You won’t need Zen-like patience to wait for a lender to approve your short sale bid any longer. That’s because this week, new federal rules were implemented to give lenders financial incentives to expedite and streamline the short sale process.
But bear in mind that these rules don’t cover all loans: Only those that aren’t guaranteed by Freddie Mac or Fannie Mae, which have their own short-sale procedures. Moreover, the homeowner must be behind in payments or at risk of default; the unpaid principal balance must be equal to or less than $729,750, and the total mortgage monthly payment must be greater than 31% of the borrower’s income. So if you’re looking to buy someone’s McMansion or vacation home, you may still face a lengthy wait.

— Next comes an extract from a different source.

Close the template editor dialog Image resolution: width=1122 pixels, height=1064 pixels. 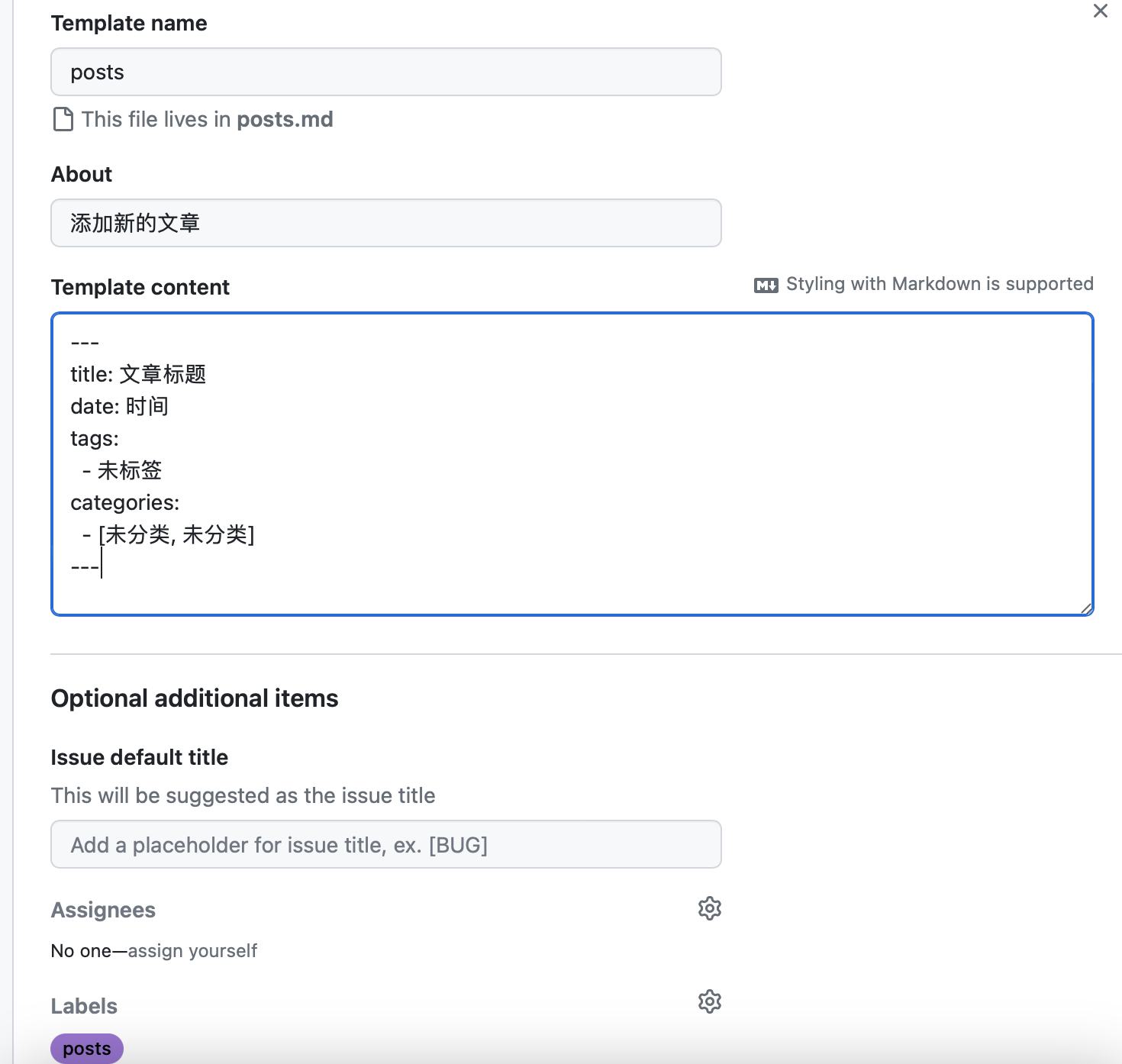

For all these properties that don’t fall under the new federal guidelines, the process is still likely to remain grueling, simply because it’s complicated: Sellers have to document hardship. Brokers need to offer their opinion of the property’s current value, based on comparable sales. Lenders need to determine whether their net proceeds from the short sale would exceed what they’d get if the property went into foreclosure, and must make sure that the proposed transaction is “arm’s length” (that is, that the buyer isn’t a friend or relative of the seller, or worse, a “rescue scammer,” that is, someone who promises to “save” your house if you sign over the deed, or who promises to negotiate with your lender on your behalf for a fee. And all parties to the original loan, including investors who own even tiny pieces of it (there may be a long list), servicers and private mortgage insurers must sign off on the sale.
Furthermore, sometime during the process, one of the parties who are being asked to take a loss may insist that the sellers take a personal note to cover some of the debt after the sale goes through. In that case, the sellers may decide to let the property go into foreclosure instead of proceeding with the sale. Or the sellers’ circumstances may change—for instance, they may go into bankruptcy—which could delay or halt the sale.
During this entire ordeal, the paperwork is handled by the lender’s loss mitigation department, which is undoubtedly swamped with applications. Short sales are the number one category of distressed property, rising to 17.1% of all sales in February, according to the latest Campbell/Inside Mortgage Finance Survey.
So putting a time limit to your offer isn’t going to do you any good. It’s better simply to look for short-sale properties that fall under the federal guidelines or to concentrate on “pre-approved” properties that are being handled by experienced negotiators.